■ Exercise goal ■
Transcribe exactly, and without pictures, the lines from the one that contains "The width and height of the screenshot is (960, 720)." through the last line of the material.

:: Supplied records ::

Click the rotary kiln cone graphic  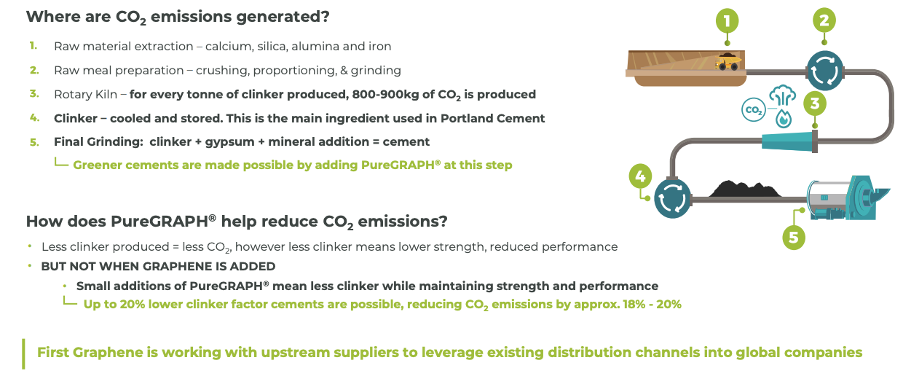pyautogui.click(x=789, y=141)
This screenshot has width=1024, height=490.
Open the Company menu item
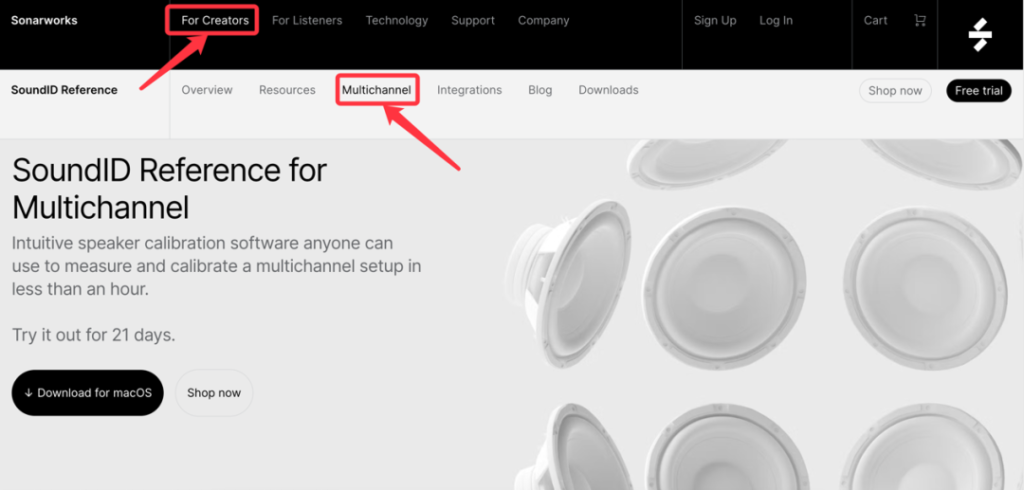543,21
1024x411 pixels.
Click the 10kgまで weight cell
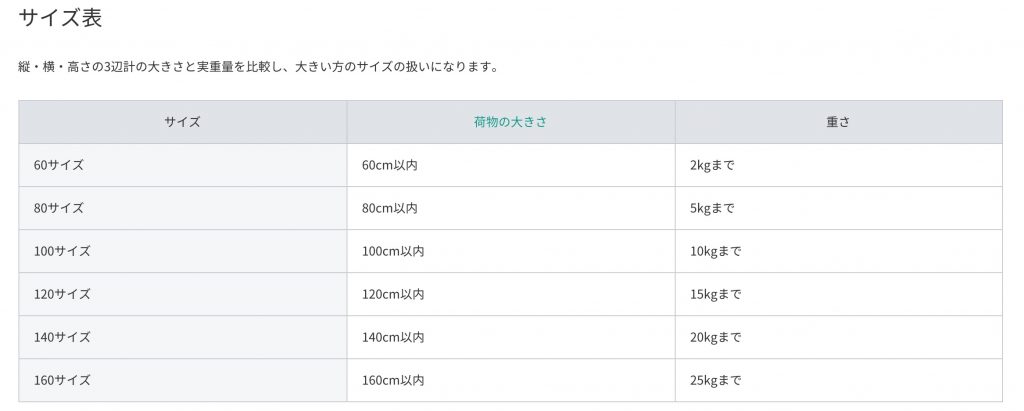pyautogui.click(x=839, y=252)
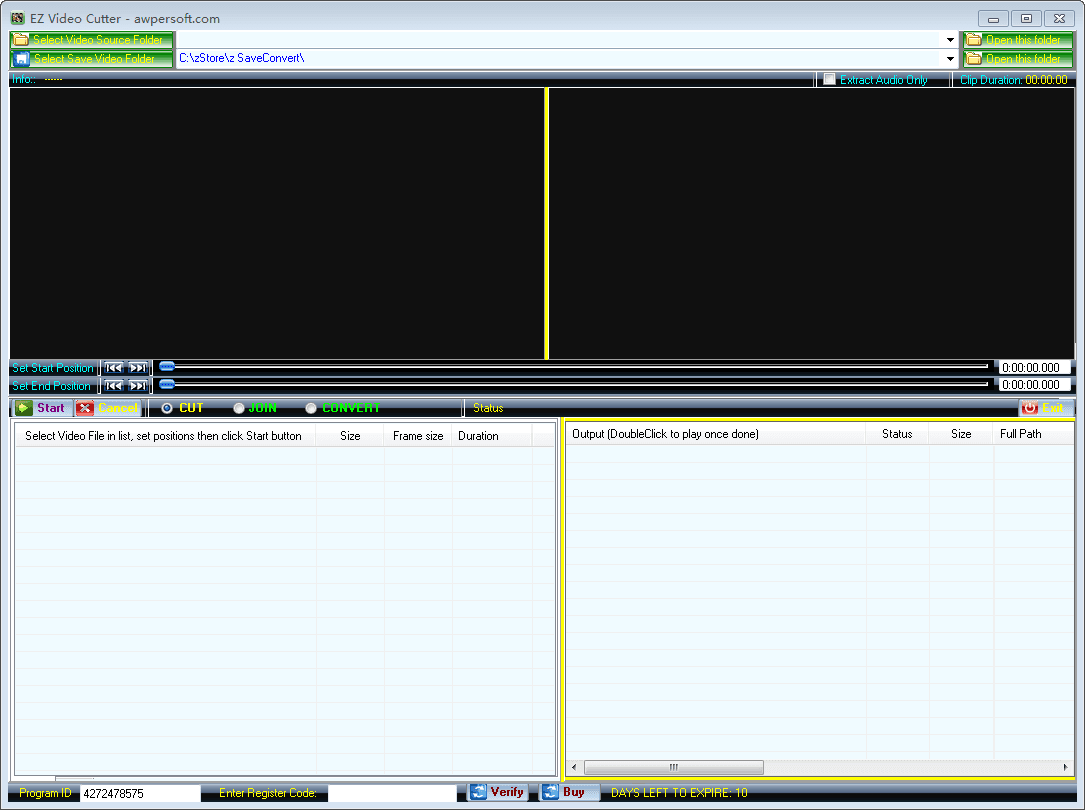Select the CONVERT mode
Image resolution: width=1085 pixels, height=810 pixels.
[x=311, y=408]
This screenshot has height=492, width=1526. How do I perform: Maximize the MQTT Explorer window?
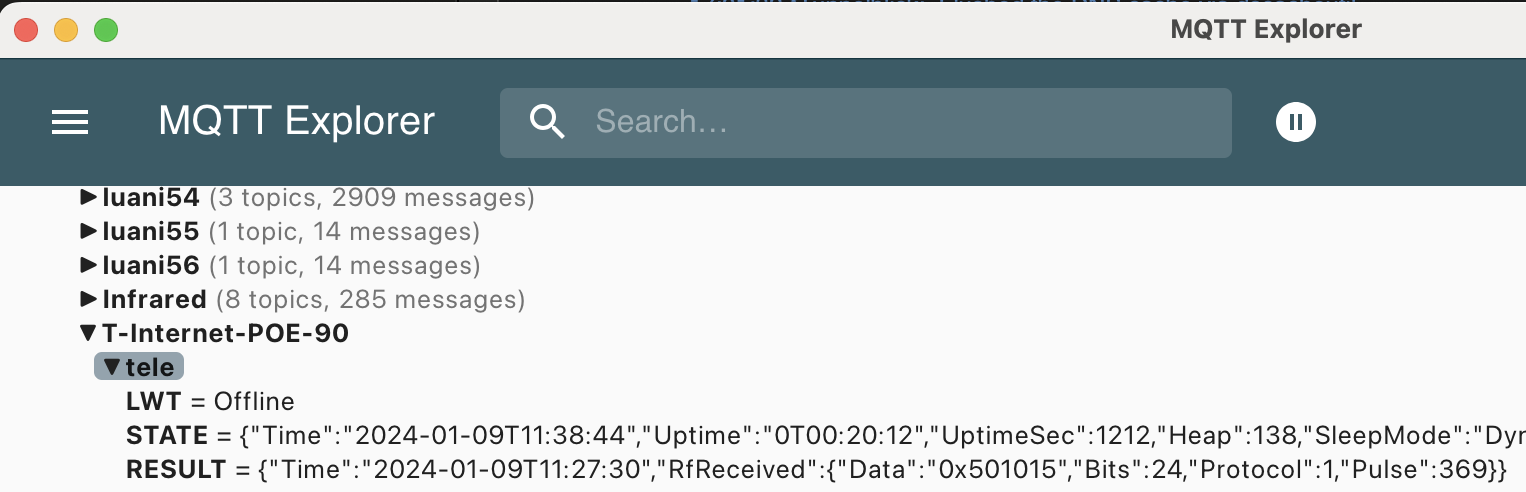point(106,30)
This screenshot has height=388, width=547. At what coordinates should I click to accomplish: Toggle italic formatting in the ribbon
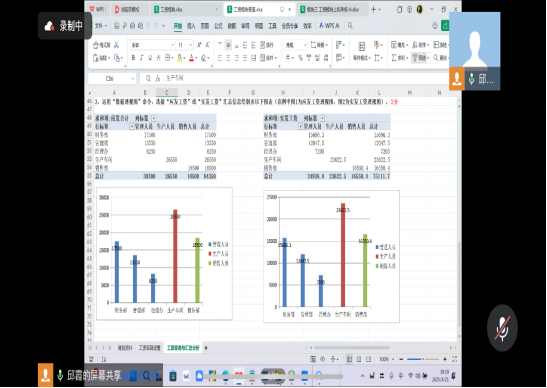click(142, 58)
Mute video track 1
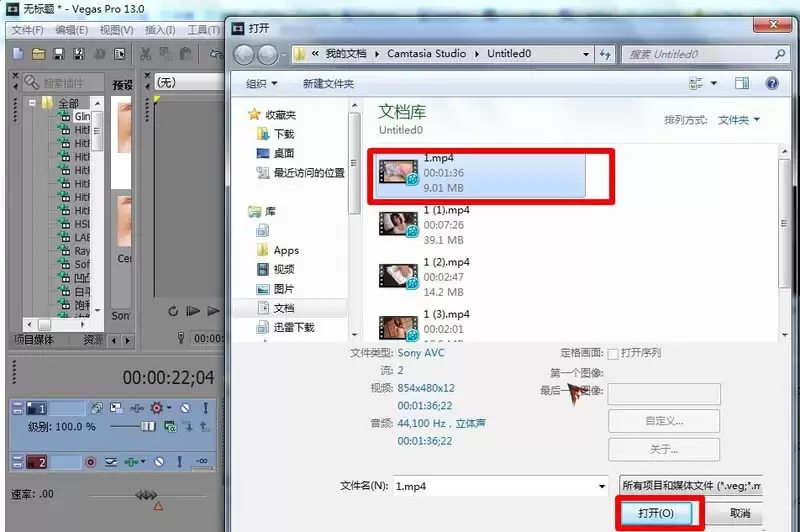This screenshot has height=532, width=800. 185,408
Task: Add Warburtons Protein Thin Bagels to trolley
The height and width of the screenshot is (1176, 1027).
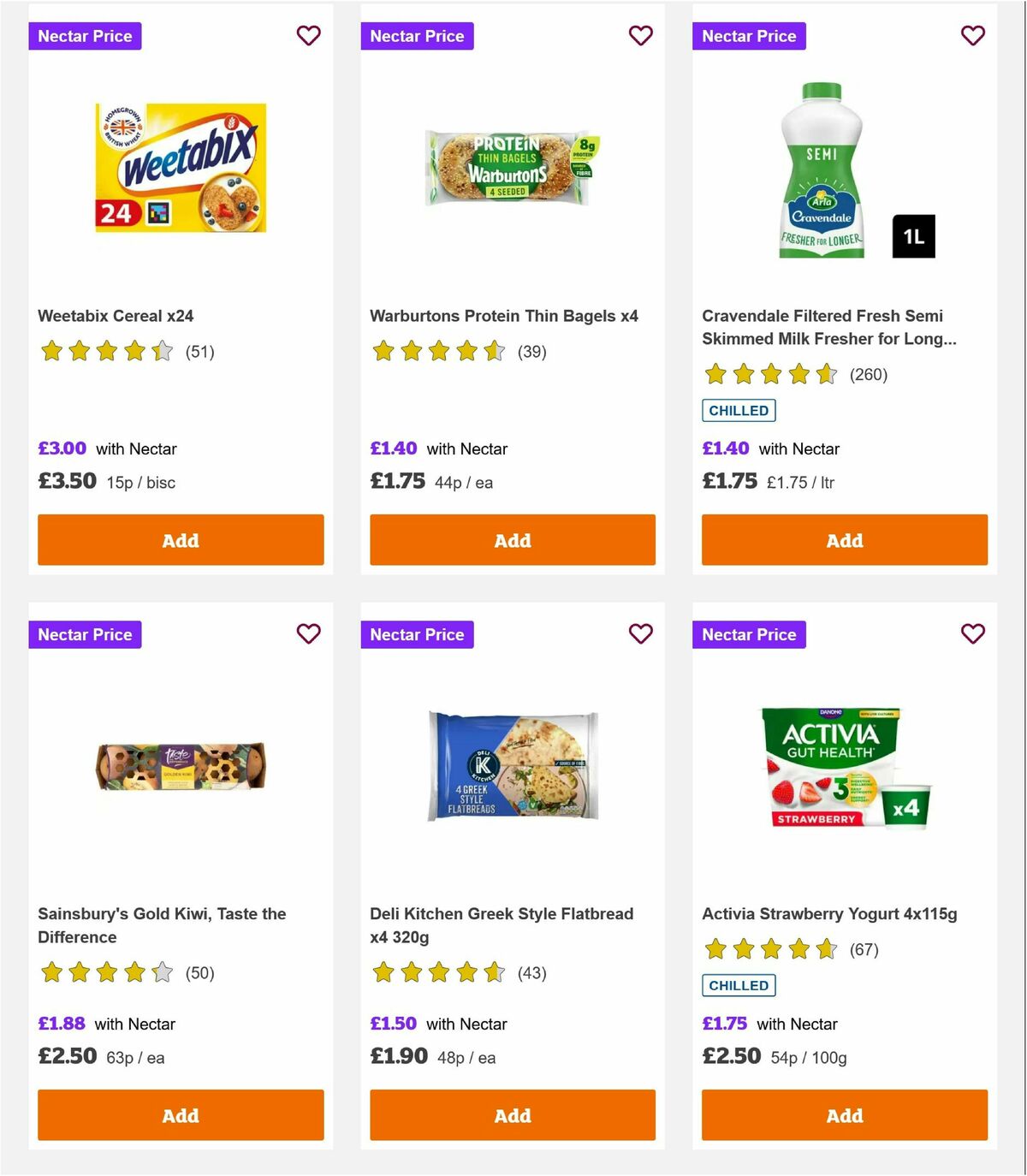Action: tap(512, 540)
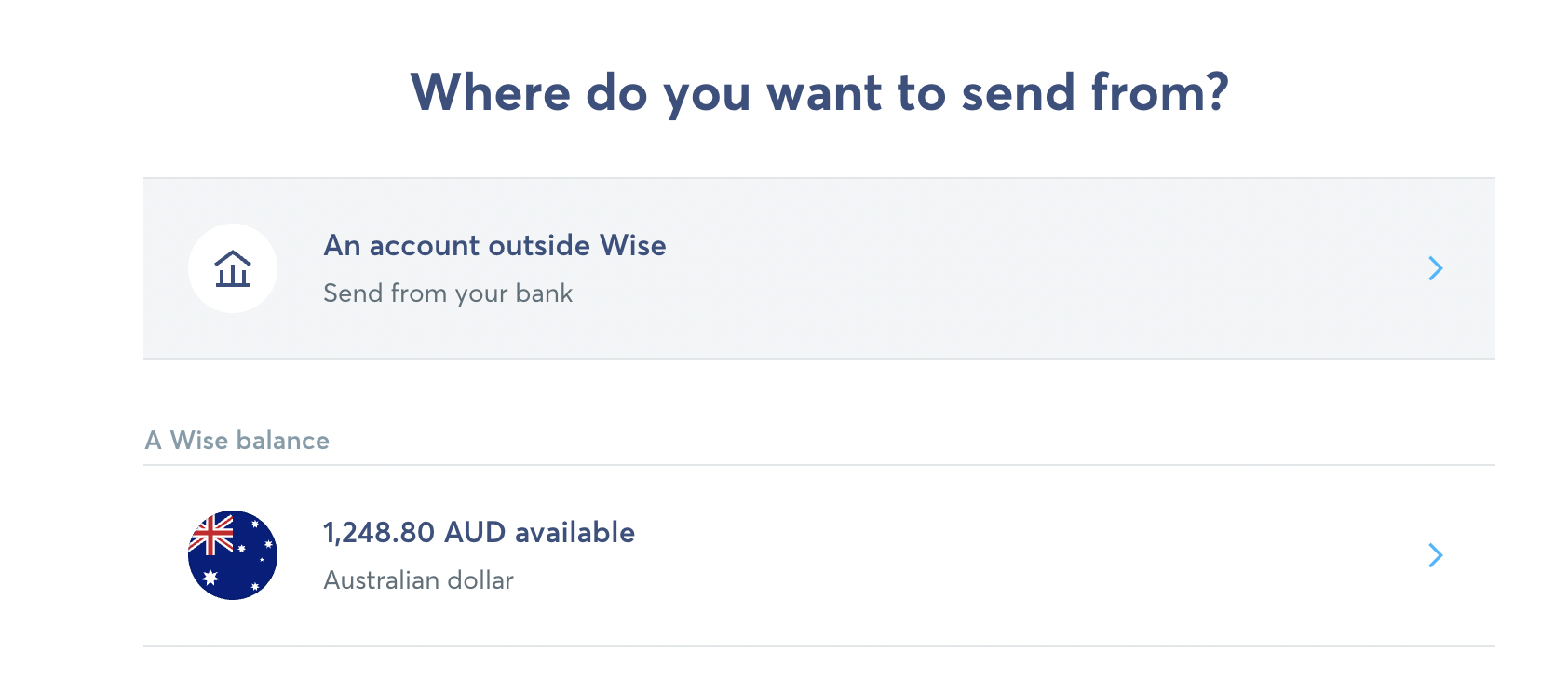This screenshot has height=695, width=1568.
Task: Click the word "Wise" in the outside account title
Action: (632, 246)
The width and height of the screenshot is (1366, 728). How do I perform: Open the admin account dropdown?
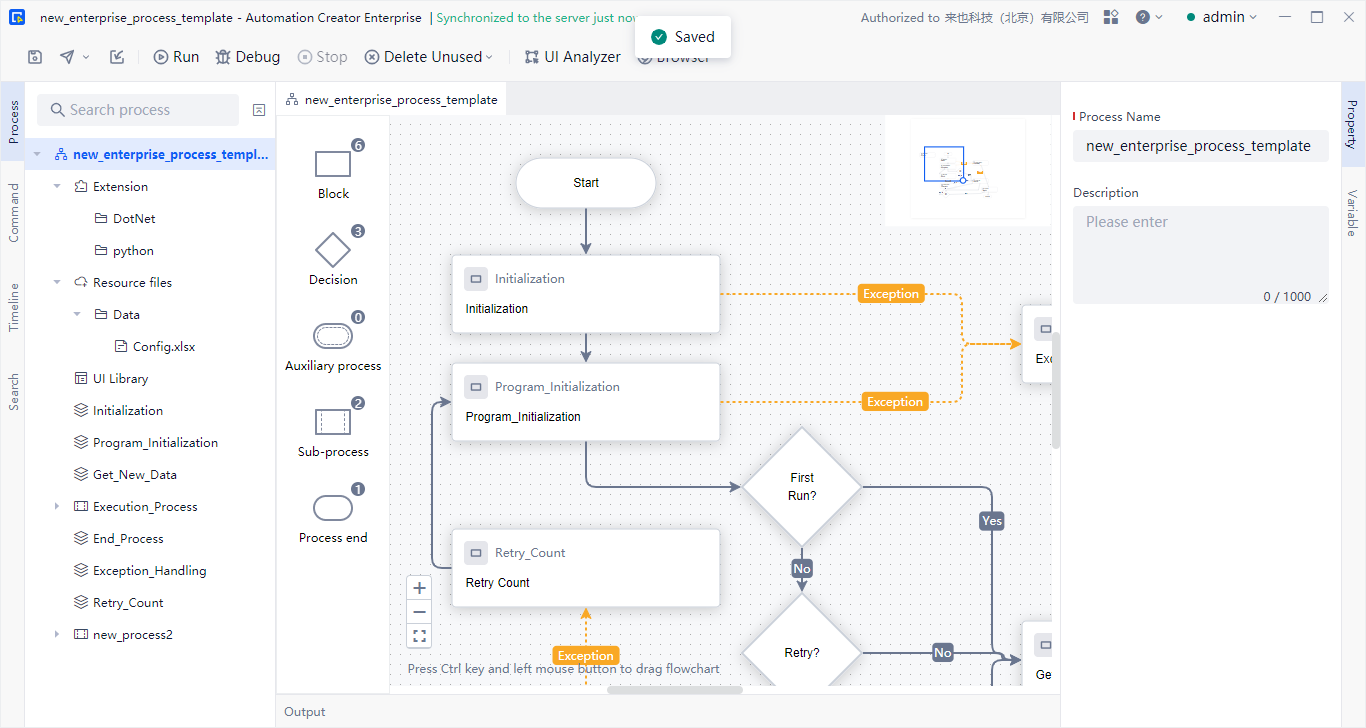[x=1222, y=17]
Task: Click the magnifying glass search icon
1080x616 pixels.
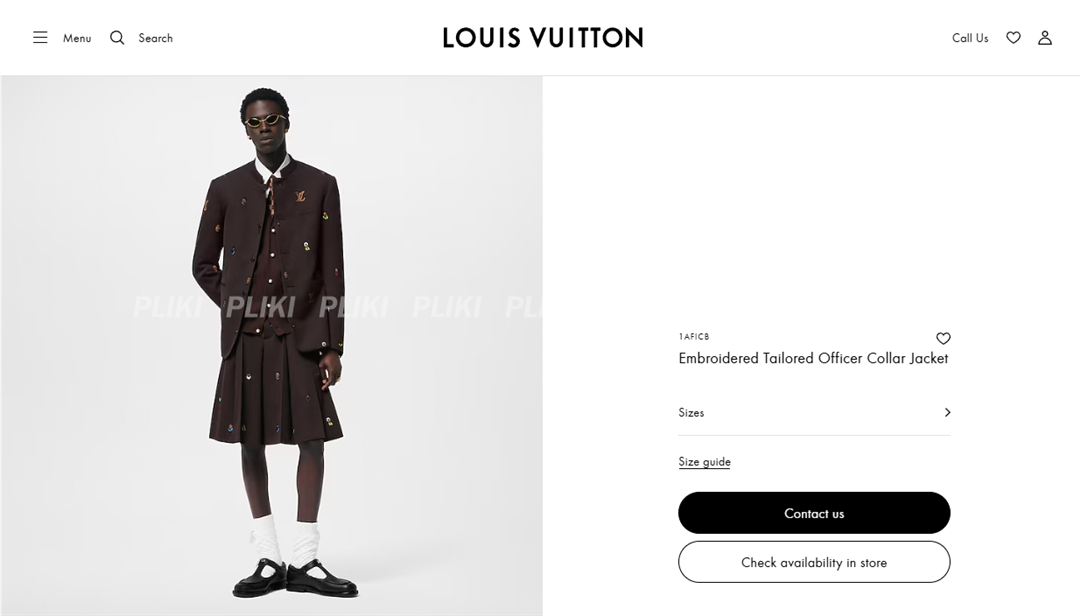Action: coord(117,38)
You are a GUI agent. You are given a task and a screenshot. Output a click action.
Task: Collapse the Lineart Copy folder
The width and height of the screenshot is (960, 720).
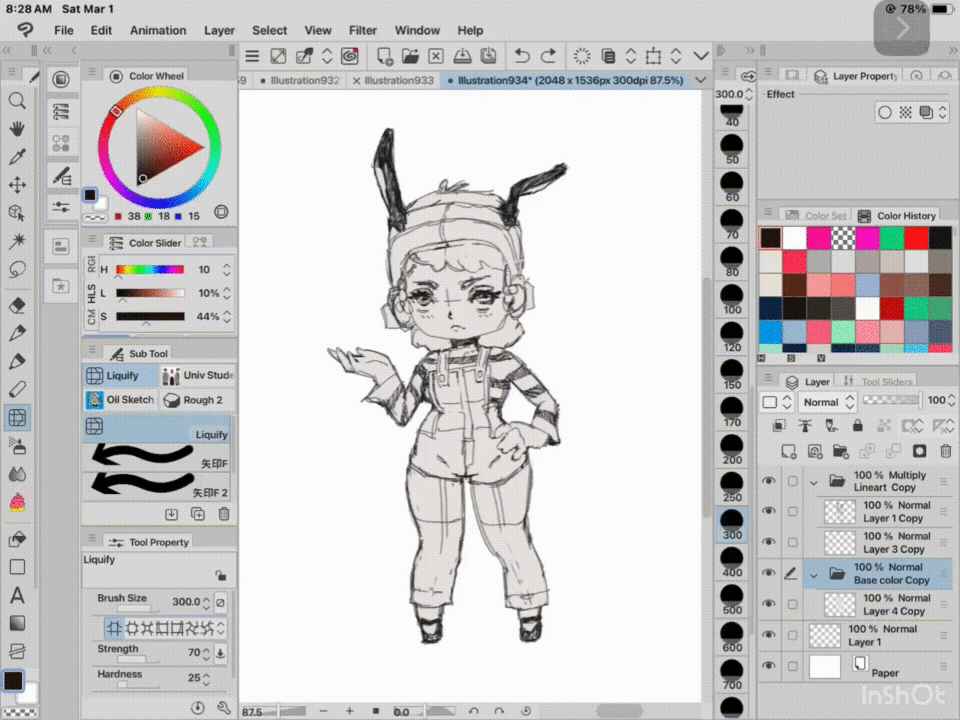814,481
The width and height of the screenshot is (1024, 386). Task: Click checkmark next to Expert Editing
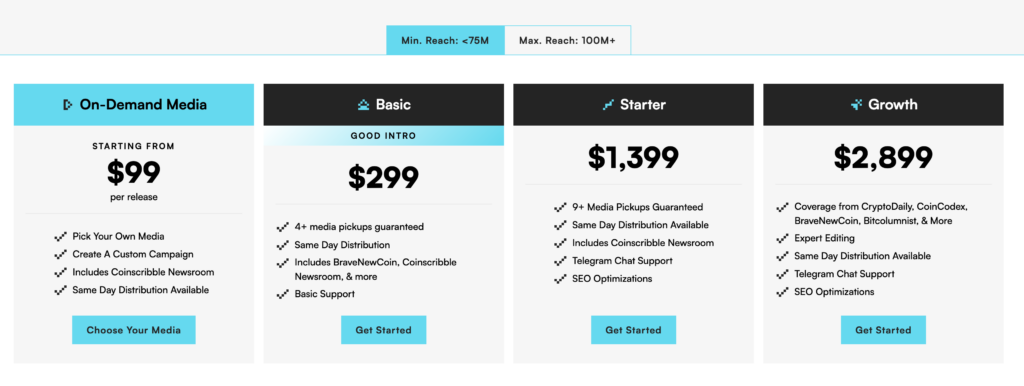(782, 239)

:::

■ Exercise solution ■
The width and height of the screenshot is (960, 720).
814,481
The width and height of the screenshot is (1024, 386). Task: Click checkmark next to Expert Editing
(782, 239)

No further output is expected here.